Observation of Room‐Temperature Deep‐Red/Near‐IR Phosphorescence of Pyrene with Cycloplatinated Complexes: An Experimental and Theoretical Study

Pyrene‐containing cyclometallated Pt II complexes, with the pyrene moiety directly cyclometallated ( Pt‐1 ) or connected to a 2‐phenylpyridine (ppy) ligand through a C–C ( Pt‐2 ) or C≡C bond ( Pt‐3 ), and a control complex with a phenyl group attached to the ppy ligand ( Pt‐4 ) have been prepared. Room‐temperature deep‐red/near‐IR (NIR) phosphorescence emission (650–800 nm) was observed for Pt‐1 , Pt‐2 and Pt‐3 , whereas Pt‐4 showed emission at 528 nm.
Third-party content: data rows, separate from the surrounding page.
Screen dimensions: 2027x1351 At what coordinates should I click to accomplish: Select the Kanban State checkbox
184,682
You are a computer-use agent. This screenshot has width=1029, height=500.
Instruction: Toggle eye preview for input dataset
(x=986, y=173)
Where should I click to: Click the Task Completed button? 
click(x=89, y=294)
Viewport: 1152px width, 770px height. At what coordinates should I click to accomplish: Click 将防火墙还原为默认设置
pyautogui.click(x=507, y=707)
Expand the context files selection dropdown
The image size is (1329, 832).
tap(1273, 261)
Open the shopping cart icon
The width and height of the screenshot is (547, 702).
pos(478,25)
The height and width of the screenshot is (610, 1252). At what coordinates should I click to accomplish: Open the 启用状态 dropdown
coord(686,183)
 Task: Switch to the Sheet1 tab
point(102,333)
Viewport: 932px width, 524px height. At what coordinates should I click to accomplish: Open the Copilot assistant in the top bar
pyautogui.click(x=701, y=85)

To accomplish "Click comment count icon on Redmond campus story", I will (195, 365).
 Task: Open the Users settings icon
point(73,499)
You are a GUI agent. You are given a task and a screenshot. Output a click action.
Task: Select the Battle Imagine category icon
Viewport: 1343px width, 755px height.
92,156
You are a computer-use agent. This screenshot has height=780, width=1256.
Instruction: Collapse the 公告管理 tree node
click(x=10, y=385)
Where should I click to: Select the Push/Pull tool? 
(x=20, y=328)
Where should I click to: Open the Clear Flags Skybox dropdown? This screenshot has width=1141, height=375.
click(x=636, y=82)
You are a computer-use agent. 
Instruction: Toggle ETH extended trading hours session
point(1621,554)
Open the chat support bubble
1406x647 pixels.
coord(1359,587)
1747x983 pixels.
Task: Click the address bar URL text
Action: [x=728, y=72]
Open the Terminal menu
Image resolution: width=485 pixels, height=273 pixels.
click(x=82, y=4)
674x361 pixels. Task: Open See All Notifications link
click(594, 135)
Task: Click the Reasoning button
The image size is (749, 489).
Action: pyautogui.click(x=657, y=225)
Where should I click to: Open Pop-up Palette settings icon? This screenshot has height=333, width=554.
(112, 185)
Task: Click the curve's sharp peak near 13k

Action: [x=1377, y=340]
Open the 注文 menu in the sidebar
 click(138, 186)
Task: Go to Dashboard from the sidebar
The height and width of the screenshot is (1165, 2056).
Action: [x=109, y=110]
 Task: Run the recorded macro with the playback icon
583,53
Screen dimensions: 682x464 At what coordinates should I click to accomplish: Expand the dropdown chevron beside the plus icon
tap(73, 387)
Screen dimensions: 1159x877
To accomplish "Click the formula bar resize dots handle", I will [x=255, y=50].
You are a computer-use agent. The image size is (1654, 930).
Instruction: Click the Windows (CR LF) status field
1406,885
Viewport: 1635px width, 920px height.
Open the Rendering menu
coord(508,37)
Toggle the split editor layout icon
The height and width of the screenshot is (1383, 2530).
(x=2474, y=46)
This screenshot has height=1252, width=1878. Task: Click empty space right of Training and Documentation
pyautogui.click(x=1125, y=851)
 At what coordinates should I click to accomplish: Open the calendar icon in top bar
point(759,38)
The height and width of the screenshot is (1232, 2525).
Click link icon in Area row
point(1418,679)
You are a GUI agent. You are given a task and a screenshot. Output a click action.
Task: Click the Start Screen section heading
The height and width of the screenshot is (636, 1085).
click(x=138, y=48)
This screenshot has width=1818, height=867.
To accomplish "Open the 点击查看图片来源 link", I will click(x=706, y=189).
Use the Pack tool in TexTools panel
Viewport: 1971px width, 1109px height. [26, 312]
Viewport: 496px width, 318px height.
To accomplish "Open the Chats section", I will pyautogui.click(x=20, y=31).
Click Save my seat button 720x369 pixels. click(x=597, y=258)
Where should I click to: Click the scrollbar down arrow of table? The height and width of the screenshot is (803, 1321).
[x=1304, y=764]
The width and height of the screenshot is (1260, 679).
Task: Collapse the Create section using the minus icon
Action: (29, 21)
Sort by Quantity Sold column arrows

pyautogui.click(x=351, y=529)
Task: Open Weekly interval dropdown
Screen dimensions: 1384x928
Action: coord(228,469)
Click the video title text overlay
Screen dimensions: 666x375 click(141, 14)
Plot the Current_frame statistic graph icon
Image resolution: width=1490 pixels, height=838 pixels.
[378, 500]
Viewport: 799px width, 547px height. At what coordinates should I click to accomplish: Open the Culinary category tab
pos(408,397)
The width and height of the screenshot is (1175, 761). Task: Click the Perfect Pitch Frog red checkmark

We found that Pt‐2 , in which the pyrene moiety is not directly cyclometallated, shows intense pyrene‐based phosphorescence, which contrasts with a previous report that direct cyclometallation is necessary for the observation of the phosphorescence of pyrene in cyclometallated complexes. Besides the phosphorescence emission in the deep‐red/near‐IR range, a fluorescence emission band at higher energy was observed. Thus, these complexes can be described as unichromophore multi‐emissive materials. Normal 3 MLCT/ 3 IL emission at 528 nm was observed for Pt‐4 . The UV/Vis absorption and phosphorescence emissions of the complexes were rationalized by DFT/TDDFT calculations. Theoretical calculations propose pyrene‐localized T 1 states ( 3 IL) for Pt‐1 , Pt‐2 and Pt‐3 , which is supported by the experimental results. The complexes were used in luminescent O 2 ‐sensing experiments. These studies will be helpful in the development of room‐temperature phosphorescent materials and their application as luminescent molecular sensing or electroluminescent materials are promising.